Electrifying CAM machines requires a wide range of battery sizes, from 10kWh to 2MWh, and a wide range of performance, safety and longevity requirements. Traditionally, the priority in battery development has been increasing gravimetric and volumetric densities, allowing auto-makers to build EVs with longer range, or physically smaller and lighter battery packs. The size and weight of most CAM machines means energy density is not a concern. Lots of existing diesel machines even utilize concrete ballast for balance and stability. Hence the priorities and needs of EV CAM machines are more focused on cost, safety, and longevity. This report takes a close look at the battery requirements that CAM machines have and how the existing and upcoming battery technologies can meet those demands.
Electric CAM Equipment Battery Sizes. Source: IDTechEx
NMC/LFP Across the CAM Market
The global battery market is currently dominated by NMC (nickel manganese cobalt) and LFP (lithium ferrous phosphate) cathodes with lithium as the charge carrier and a graphite anode. This is no different in the CAM markets. The products from turnkey battery pack manufacturers like Forsee, Accelera, and CATL are dominated by NMC and LFP options. These technologies offer pack level energy densities in the range of 100-200Wh/kg, volumetric energy densities in the 300-400Wh/L range, and enough cycle life to meet many applications.

_ _ _ _ _

● **TASK REQUIREMENTS**:
(1) According to the passage on CAM machine batteries, what range of battery sizes does electrifying CAM machines require?
(2) Write the next few sentences of the passage on CAM machine batteries, picking up after its final sentence.
The data that comes next is not needed for these tasks.

_ _ _ _ _

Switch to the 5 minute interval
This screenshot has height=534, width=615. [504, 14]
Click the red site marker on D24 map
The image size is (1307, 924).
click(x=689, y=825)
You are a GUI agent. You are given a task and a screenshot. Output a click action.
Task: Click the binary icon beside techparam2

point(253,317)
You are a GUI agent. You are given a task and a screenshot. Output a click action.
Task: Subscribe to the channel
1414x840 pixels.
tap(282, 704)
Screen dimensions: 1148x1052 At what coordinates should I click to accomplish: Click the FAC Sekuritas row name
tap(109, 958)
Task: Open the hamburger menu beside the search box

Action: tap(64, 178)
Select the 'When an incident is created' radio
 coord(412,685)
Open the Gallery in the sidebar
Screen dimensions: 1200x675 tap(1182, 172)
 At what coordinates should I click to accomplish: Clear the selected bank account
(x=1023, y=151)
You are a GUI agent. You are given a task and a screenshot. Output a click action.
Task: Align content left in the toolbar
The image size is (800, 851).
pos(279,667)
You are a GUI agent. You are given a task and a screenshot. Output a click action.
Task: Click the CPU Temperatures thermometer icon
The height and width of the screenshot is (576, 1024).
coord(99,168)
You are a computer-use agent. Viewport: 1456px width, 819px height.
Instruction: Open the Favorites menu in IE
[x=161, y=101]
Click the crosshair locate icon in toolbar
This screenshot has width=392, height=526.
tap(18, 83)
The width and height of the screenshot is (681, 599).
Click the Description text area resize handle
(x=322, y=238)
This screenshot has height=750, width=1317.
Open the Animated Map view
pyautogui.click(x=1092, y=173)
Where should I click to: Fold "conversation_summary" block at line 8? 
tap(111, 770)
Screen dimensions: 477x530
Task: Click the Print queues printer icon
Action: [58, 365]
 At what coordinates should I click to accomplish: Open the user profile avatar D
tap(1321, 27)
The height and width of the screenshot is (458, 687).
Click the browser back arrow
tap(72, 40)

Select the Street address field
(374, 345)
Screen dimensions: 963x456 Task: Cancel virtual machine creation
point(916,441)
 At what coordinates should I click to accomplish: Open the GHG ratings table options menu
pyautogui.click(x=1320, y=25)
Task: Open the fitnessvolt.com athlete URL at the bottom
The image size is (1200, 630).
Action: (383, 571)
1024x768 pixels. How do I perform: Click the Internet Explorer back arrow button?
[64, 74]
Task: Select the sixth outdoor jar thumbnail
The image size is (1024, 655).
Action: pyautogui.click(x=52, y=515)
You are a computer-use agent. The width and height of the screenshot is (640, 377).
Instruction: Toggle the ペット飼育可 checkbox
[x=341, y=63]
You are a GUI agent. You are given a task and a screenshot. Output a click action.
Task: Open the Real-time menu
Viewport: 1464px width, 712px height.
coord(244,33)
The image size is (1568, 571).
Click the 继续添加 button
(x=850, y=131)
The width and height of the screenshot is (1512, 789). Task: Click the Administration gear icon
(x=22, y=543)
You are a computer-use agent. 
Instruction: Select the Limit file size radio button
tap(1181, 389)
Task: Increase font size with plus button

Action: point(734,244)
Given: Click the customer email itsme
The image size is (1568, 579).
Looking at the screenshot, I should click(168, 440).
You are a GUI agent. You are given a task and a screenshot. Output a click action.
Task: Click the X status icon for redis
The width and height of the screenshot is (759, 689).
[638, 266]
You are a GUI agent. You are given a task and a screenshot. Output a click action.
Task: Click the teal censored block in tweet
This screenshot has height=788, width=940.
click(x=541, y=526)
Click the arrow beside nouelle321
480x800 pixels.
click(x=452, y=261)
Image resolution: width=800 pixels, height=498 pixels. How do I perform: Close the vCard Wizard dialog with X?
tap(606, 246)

_ _ _ _ _

● **EXPECTED RESPONSES**:
(1) From 10kWh to 2MWh.

(2)
"Battery Markets in Construction, Agriculture & Mining Machines 2024-2034" finds that LFP and NMC are used throughout the CAM markets. The report also finds that there are trends which impact whether a machine is more likely to use LFP or NMC. Although both chemistries offer very good energy density, the extra volumetric density of NMC means that it can make physically smaller packs, which can be easier to integrate in smaller machines, such as 2-tonne excavators. LFP on the other hand is typically less dense, but cheaper than NMC. This makes it a more common choice for larger machines, where the additional weight and volume can be tolerated and the cost savings are appreciated. In addition to energy density and cost pressures, the choice of LFP or NMC might also be impacted be geography, with some regions having better availability than others.
In addition to LFP and NMC, there are many other technologies coming to the battery market over the next few years. In this report IDTechEx analyzes the benefits and drawbacks of eight additional battery chemistries, and aligns their performance attributes and drawbacks with the needs of 15 vehicle types across the CAM markets.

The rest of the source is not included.